Following this training, the Master Trainers will cascade to 120 teachers of Corporation high schools and higher secondary schools. This will commence in the new academic year. Also included in the line of activities for the new academic year are the setting up of student clubs, trainings for club leaders and head teachers.
Notes to Editor
About the project:
The P3DISC project aims to improve the livelihood prospects of students, particularly girls, in socio-economically marginalized urban communities in Chennai. The impact of this project is based on five fundamental and interlinked strands of activities, aimed at improving the livelihood prospects of students, particularly girls in socio-economically marginalized urban communities by equipping them with English and 21st century skills. This goal will be pursued by:
1. Enhancing the leadership and change management skills of Head Teachers to help them to create an enabling environment which will support the development of 21st century skills among students, the integration of teachers’ continuing professional development (CPD) into school development plans, as well as teacher clubs and student clubs.
2. Building the capacity of a cohort of Teacher Educators to support teachers as they implement the changes in pedagogy, through the development of peer-facilitated teacher clubs – mirroring the establishment of student-led clubs.

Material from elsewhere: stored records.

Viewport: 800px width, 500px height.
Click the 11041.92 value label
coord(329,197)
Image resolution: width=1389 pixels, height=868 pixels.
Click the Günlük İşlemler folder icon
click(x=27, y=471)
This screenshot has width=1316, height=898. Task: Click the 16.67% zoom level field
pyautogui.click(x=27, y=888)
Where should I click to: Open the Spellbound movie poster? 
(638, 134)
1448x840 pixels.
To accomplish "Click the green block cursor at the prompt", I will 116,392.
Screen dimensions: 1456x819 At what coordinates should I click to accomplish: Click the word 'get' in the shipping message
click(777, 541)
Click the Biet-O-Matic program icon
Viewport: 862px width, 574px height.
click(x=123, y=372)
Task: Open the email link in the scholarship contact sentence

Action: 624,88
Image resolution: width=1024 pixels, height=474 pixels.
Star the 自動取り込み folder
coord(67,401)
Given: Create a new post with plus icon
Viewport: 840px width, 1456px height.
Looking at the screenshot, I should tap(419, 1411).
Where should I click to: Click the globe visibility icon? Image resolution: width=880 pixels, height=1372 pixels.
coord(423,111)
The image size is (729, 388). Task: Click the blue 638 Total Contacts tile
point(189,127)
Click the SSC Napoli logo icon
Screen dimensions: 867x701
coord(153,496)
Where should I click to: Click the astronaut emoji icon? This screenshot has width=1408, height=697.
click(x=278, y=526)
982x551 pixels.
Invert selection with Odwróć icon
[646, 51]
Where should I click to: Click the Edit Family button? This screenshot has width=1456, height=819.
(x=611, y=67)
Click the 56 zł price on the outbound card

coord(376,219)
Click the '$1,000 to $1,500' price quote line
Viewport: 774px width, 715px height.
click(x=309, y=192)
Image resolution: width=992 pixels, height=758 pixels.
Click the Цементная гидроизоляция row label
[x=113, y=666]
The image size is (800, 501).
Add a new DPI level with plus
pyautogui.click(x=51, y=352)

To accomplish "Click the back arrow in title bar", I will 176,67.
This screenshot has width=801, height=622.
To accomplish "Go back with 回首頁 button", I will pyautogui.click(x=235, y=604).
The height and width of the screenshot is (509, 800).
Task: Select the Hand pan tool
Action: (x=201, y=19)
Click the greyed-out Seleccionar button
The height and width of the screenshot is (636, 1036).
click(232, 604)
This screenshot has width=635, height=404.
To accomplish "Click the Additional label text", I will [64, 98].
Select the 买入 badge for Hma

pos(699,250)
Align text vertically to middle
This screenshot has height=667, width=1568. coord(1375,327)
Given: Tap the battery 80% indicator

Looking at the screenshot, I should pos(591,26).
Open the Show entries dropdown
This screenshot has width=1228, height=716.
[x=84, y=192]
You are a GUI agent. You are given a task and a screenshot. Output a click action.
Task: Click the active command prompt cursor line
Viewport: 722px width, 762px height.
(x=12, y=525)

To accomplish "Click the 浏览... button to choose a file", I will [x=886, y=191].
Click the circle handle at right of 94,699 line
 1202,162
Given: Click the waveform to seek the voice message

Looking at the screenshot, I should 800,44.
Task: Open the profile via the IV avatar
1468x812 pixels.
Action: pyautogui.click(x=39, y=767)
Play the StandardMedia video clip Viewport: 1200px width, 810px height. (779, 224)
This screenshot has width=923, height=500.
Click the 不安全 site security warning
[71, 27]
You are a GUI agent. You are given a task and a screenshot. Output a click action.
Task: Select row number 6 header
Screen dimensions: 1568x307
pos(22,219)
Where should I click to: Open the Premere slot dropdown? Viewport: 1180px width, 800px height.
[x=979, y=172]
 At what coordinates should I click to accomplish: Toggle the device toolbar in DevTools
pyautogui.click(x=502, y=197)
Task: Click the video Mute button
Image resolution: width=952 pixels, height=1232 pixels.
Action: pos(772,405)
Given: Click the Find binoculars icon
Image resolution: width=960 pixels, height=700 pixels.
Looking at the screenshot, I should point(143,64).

3. Encouraging teachers to adopt teaching methods that support the development of 21st century skills among students, including through the use of collaborative tasks and by promoting ICT classroom integration as well as independence and responsibility among students.
4. Providing girls with opportunities to lead the student-led clubs to build their leadership skills and confidence and develop strong female role models for the benefit of both boys and girls.
5. Providing disadvantaged girls and boys in secondary schools with opportunities and resources to develop English, ICT and 21st century skills through improved learning opportunities both in the classroom and in student-led clubs.
The objective is to build a sustainable system to support in-service teacher education, continuing professional development and the ongoing support for teacher and student learning. This system will also provide a replicable model for urban school systems in India.
The direct beneficiaries of the project include - 560 peer leaders of student clubs – 80% girls, 14,000 students in 70 schools over 3 years, 120 teachers, 22 Master Trainers, 70 head teachers.
About the British Council
The British Council is the UK’s international organisation for cultural relations and educational opportunities. We create international opportunities for the people of the UK and other countries and build trust between them worldwide.
We work in more than 100 countries and our 7,000 staff – including 2,000 teachers – work with thousands of professionals and policy makers and millions of young people every year by teaching English, sharing the arts and delivering education and society programmes. The British Council is recognised across India for its network of 9 libraries and cultural centres. We offer a range of specialised projects in arts, education, exams, English language and society to audiences across India and more than 100,000 members. We also provide access to English language training and learning for both students and teachers, offer UK qualifications in India and enable opportunities to study in the UK.
We are a UK charity governed by Royal Charter. A core publically-funded grant provides less than 25 per cent of our turnover which last year was £781 million. The rest of our revenues are earned from services which customers around the world pay for, through education and development contracts and from partnerships with public and private organisations. All our work is in pursuit of our charitable purpose and supports prosperity and security for the UK and globally.